In attesa di risposte, Israele resta in allerta, scrive La Stampa: «Non c’è cittadino israeliano che non si chieda più volte al giorno: “Quando scoppierà il conflitto con l’Iran?”», afferma il parlamentare israeliano Boaz Bismuth. Il quotidiano analizza anche la corsa iraniana a rafforzare le difese dopo l’attacco del giugno 2025: missili balistici, reti digitali e radar cinesi, supporto russo e manovre congiunte nel Golfo. Per Fiamma Nirenstein (Giornale), Trump «non può dimostrare debolezza», mentre Israele si prepara a una minaccia che «riguarda tutti i paesi democratici».

Su Libero, Lodovico Festa avverte: «Se Hamas e Anp restano armati tornerà il sangue». Pur definendo il Board «un fatto storico», sostiene che senza disarmo e garanzie di sicurezza non ci sarà pace stabile. In un’intervista a Domani, Issa Kassissieh afferma che «la vita dei palestinesi è appesa a un filo» e chiede che Israele «cessi l’occupazione». Sul Riformista, Iuri Maria Prado denuncia un «infame doppio standard» e il silenzio su una Costituzione palestinese in cui «gli ebrei non sono nemmeno nominati» e che garantirebbe un «diritto al ritorno» tale da portare alla «distruzione dello Stato di Israele».

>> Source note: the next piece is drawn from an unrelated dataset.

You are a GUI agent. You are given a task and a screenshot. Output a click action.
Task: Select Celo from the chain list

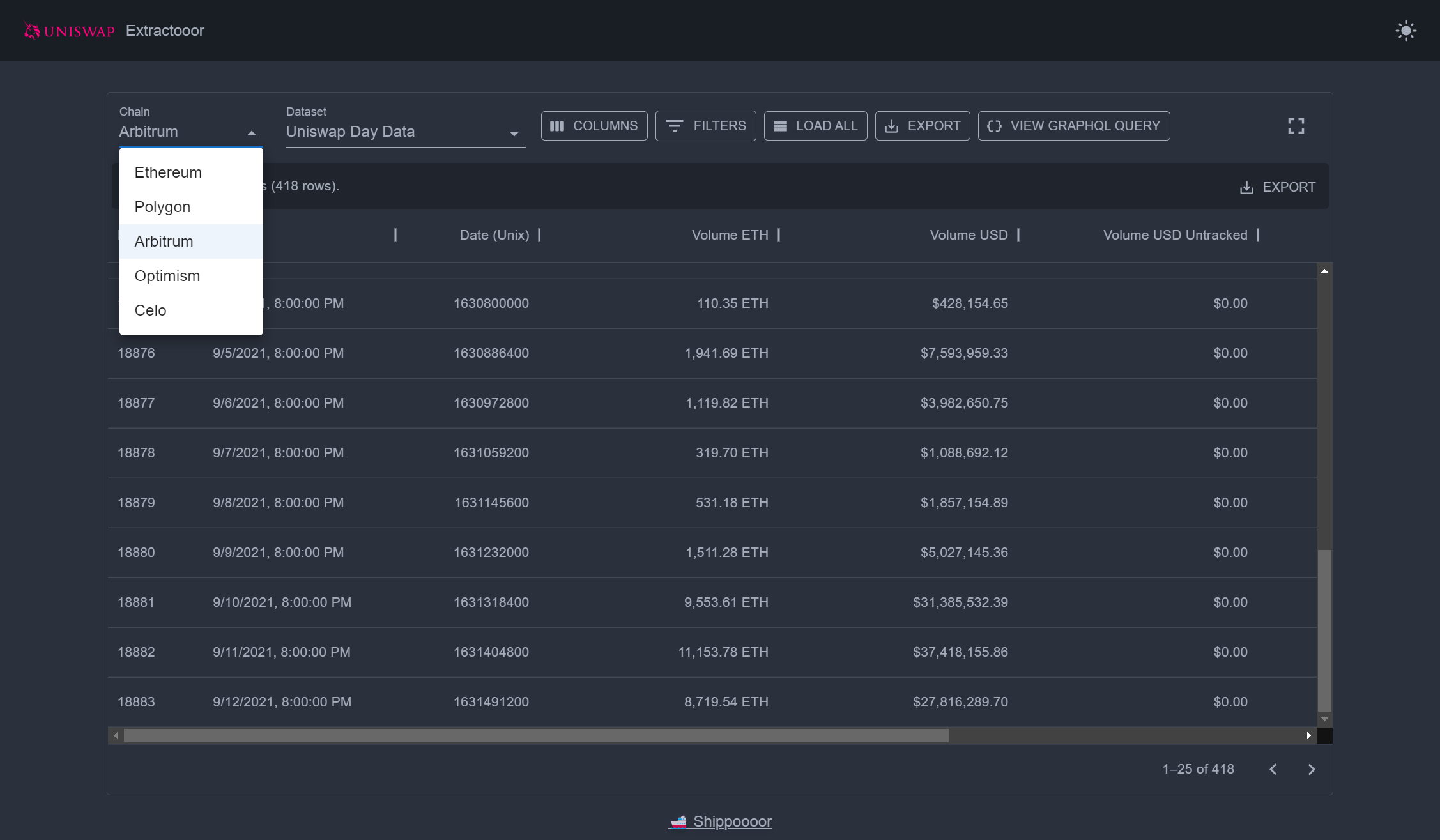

85 paesi membri dell’Onu, tra cui Italia e Ue, hanno condannato le nuove misure israeliane per «estendere la sua presenza illegale» in Cisgiordania, ribadendo la «ferma opposizione a qualsiasi forma di annessione» e chiedendone la revoca. Il ministro Bezalel Smotrich, riporta Avvenire, rilancia la sovranità israeliana e l’«eliminazione dell’ipotesi di uno stato palestinese».

Molte le sfide per la nuova presidente dell’Ucei, Livia Ottolenghi, chiamata a guidare l’ebraismo italiano dopo «uno dei momenti più difficili […] dal 1967», se non «dal 1943», osserva Davide Assael su Domani. Dopo le fratture interne e l’ondata «antisionista-antisemita» seguita al 7 ottobre, «il tessuto va ricucito ab origine». Assael ricorda la stagione di Renzo Gattegna, quando «è nato un sistema informativo» con Pagine ebraiche, «il primo giornale di sintesi dell’intero ebraismo italiano», e la gestione di Noemi Di Segni, segnata dalle divisioni sulla riforma della giustizia in Israele e dalla crisi successiva al 7 ottobre. Per Ottolenghi, osserva Assael, le priorità sono chiare: «rimediare alla divisione interna» e «ricucire con l’esterno», rilanciando il dialogo interreligioso e i rapporti con le istituzioni, in un contesto segnato da polarizzazione e isolamento.

Il ministro degli Esteri francese Jean-Noel Barrot ribadisce la richiesta di dimissioni della relatrice Onu Francesca Albanese, sostenendo di non aver «distorto né tagliato» le sue parole ma di averle «semplicemente condannate». Oltre 150 ex diplomatici e parlamentari europei parlano però di «elementi inesatti e manipolati» e chiedono a Parigi di ritirare le accuse. Ne scrive il Tempo.

Alla Berlinale, racconta il Foglio, Wim Wenders ha invitato il festival a «stare fuori dalla politica» respingendo accuse di «genocidio» contro Israele. Oltre ottanta tra attori e registi – tra cui Javier Bardem e Tilda Swinton – lo hanno criticato.

A sorpresa gli U2 pubblicano l’ep Days of Ash, cinque brani e una poesia che segnano il ritorno all’impegno politico. Il Corriere della Sera parla di canzoni su violenza negli Stati Uniti, Gaza e Ucraina, con riferimenti alla Shoah e ai totalitarismi. Per il Giornale è un lavoro «frontale», fatto di «canzoni di sfida e sgomento», ma con il rischio di un impegno «troppo frammentato».